Reputation: 82
I m trying to write pig script that gets string data like this: abc|def|xyz and tries to put these values into an array of string.
How do i split this string to get an array of string like [abc,def,xyz] ?
I tried using STRSPLIT function, but the no of splits in my case is not fixed. The number of pipe separated values can vary and i need all of those value to be in that array.
Any suggestions???
Upvotes: 1
Views: 4419
Reputation: 2287
Another feasible option is to make use of TOKENIZE. Would suggest to go with the solution suggested by @Balduz.
A = load 'data.txt' using PigStorage(',');
B = foreach A generate BagToString(TOKENIZE($0,'|'),',');
DUMP B;
Output : DUMP B :
(abc,def,xyz)
(abc,def,xyz,abc,def,xyz)
Upvotes: 2
Reputation: 3570
You were in the right direction, but there is one thing of the STRSPLIT
you didn't notice. You can use it also when the number of splits is not fixed. The third argument for that UDF is the number of 'splits' you have, but you can pass a negative number and it will look for all the possible splits that match your expression.
From the official documentation for STRSPLIT:
limit
If the value is positive, the pattern (the compiled representation of the regular expression) is applied at most limit-1 times, therefore the value of the argument means the maximum length of the result tuple. The last element of the result tuple will contain all input after the last match.

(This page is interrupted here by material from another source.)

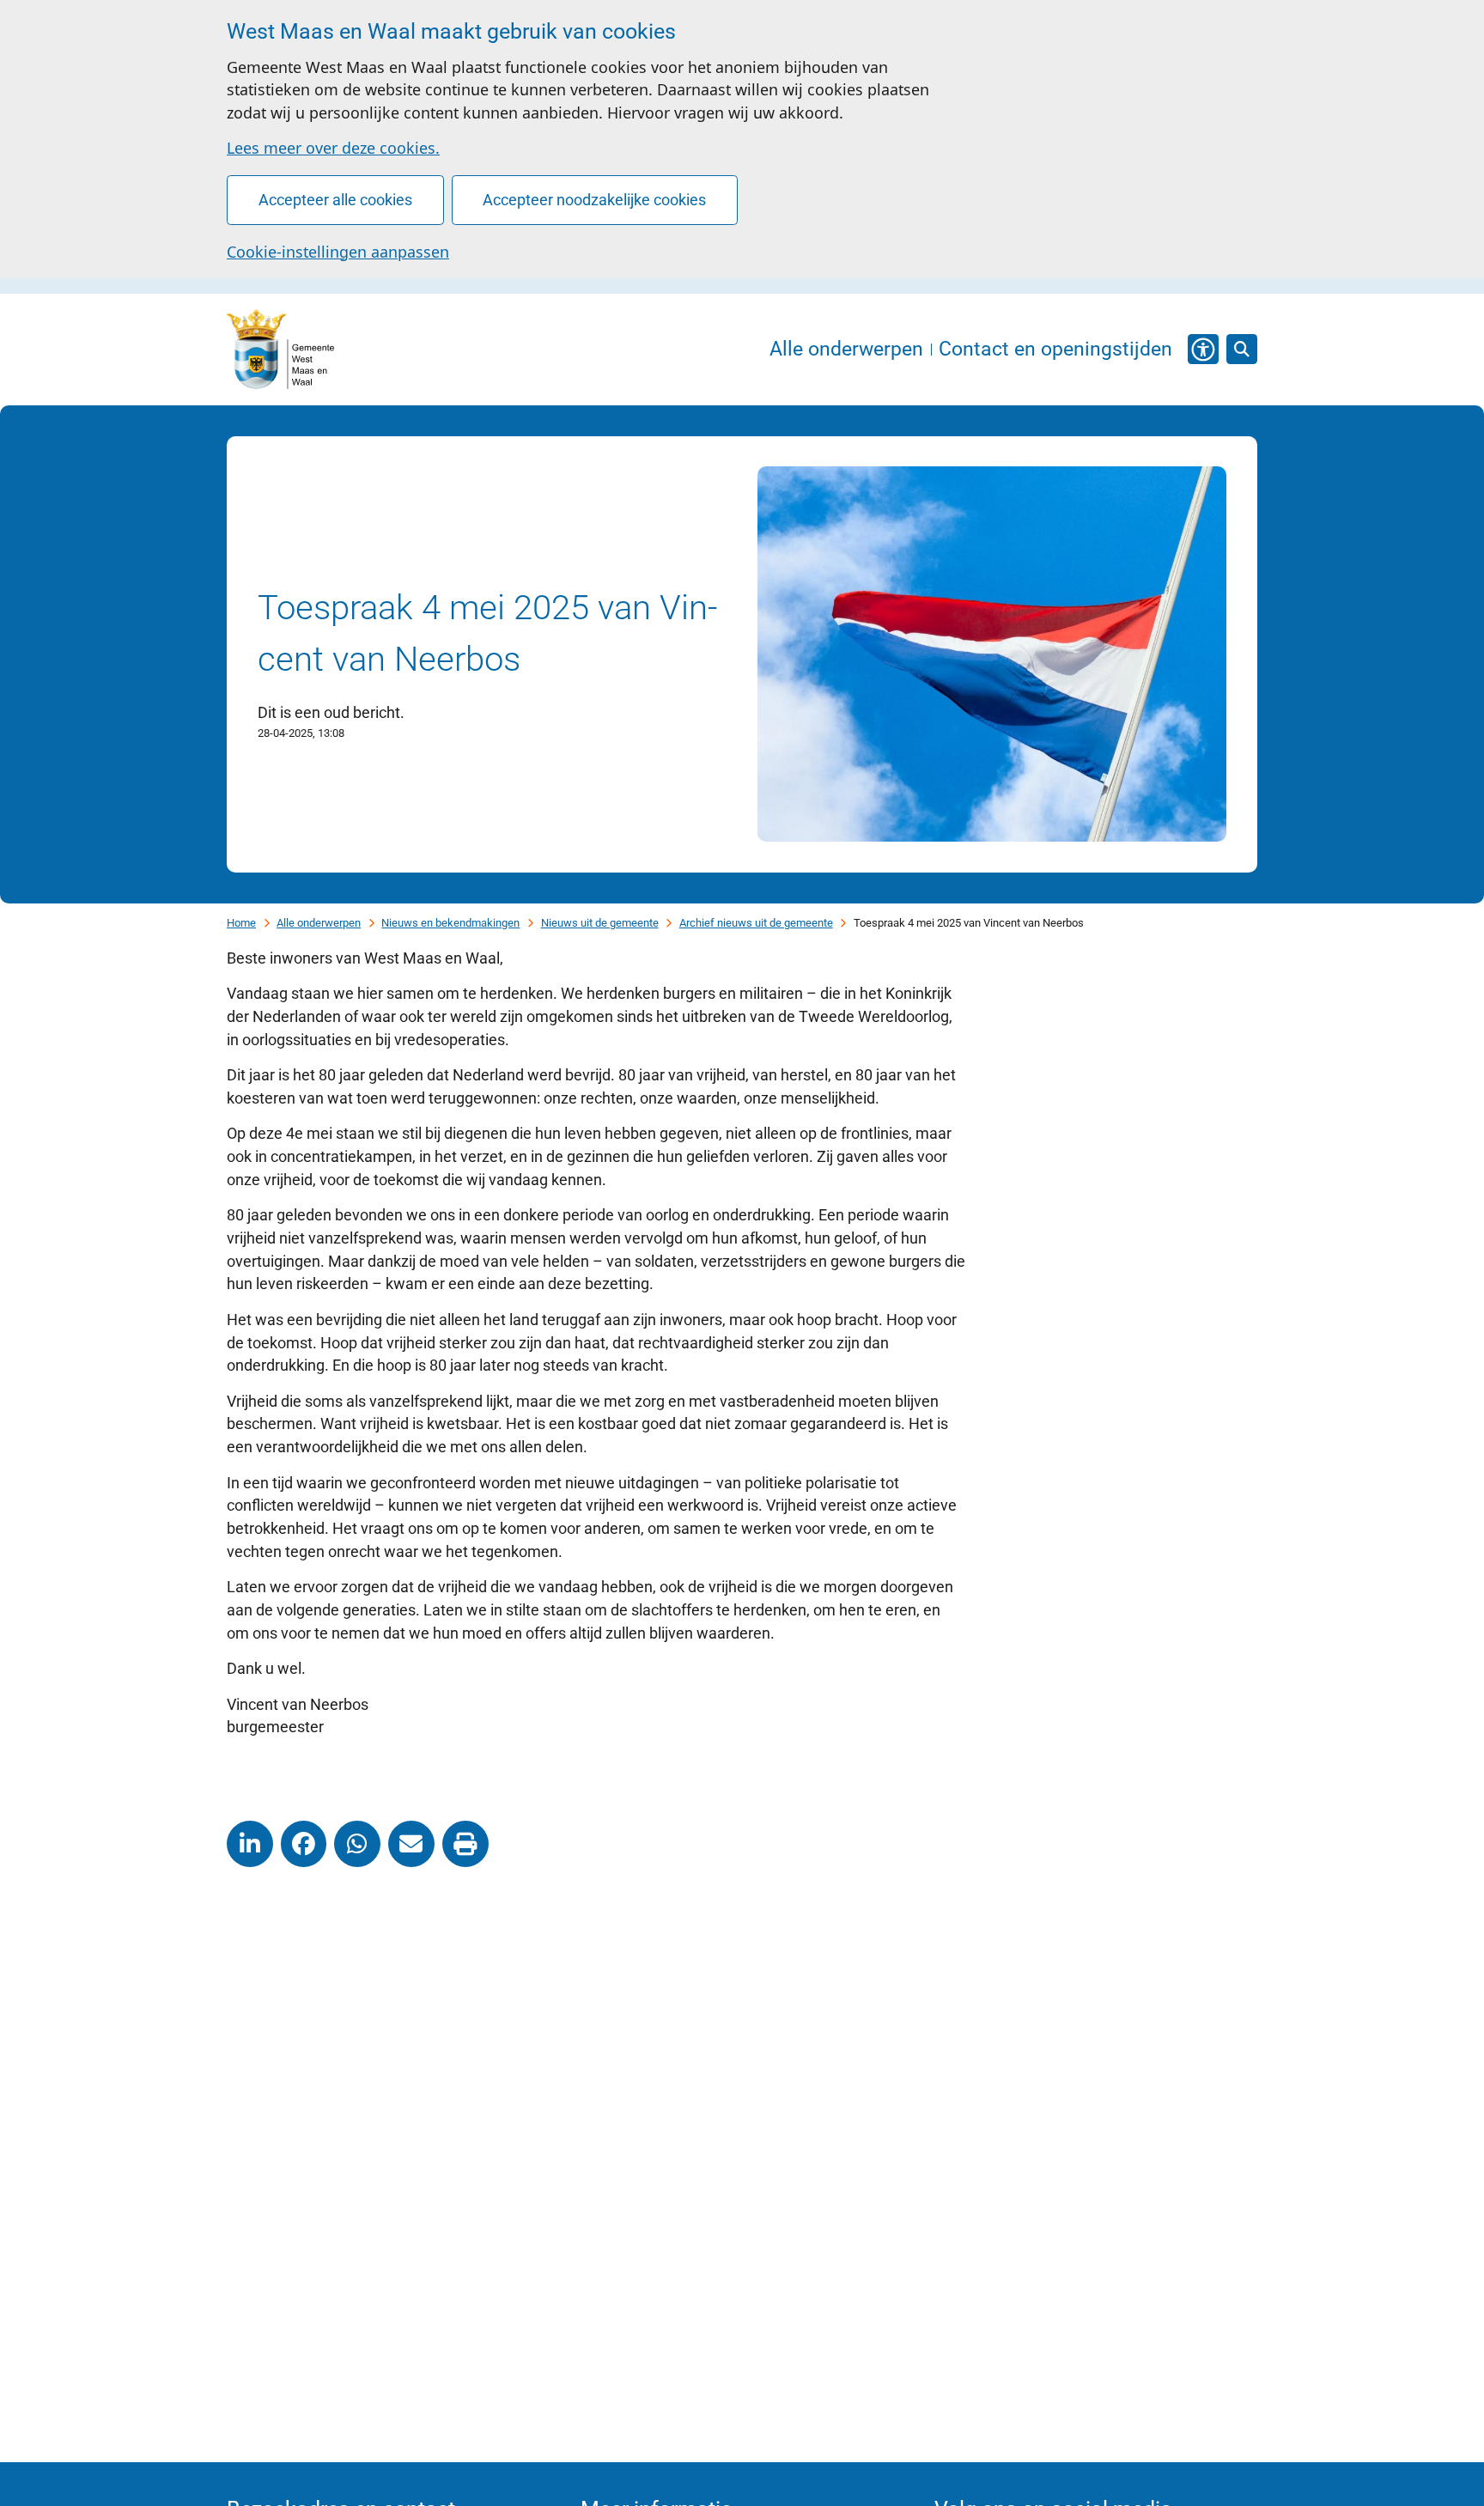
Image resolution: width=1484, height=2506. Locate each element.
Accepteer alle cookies (335, 200)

If the value is negative, no limit is applied for the length of the result tuple.
Imagine this input:
abc|def|xyz,1
abc|def|xyz|abc|def|xyz,2
You can do the following:
A = load 'data.txt' using PigStorage(',');
B = foreach A generate STRSPLIT($0,'\\|',-1);
And the output will be:
DUMP B;
((abc,def,xyz))
((abc,def,xyz,abc,def,xyz))
Upvotes: 4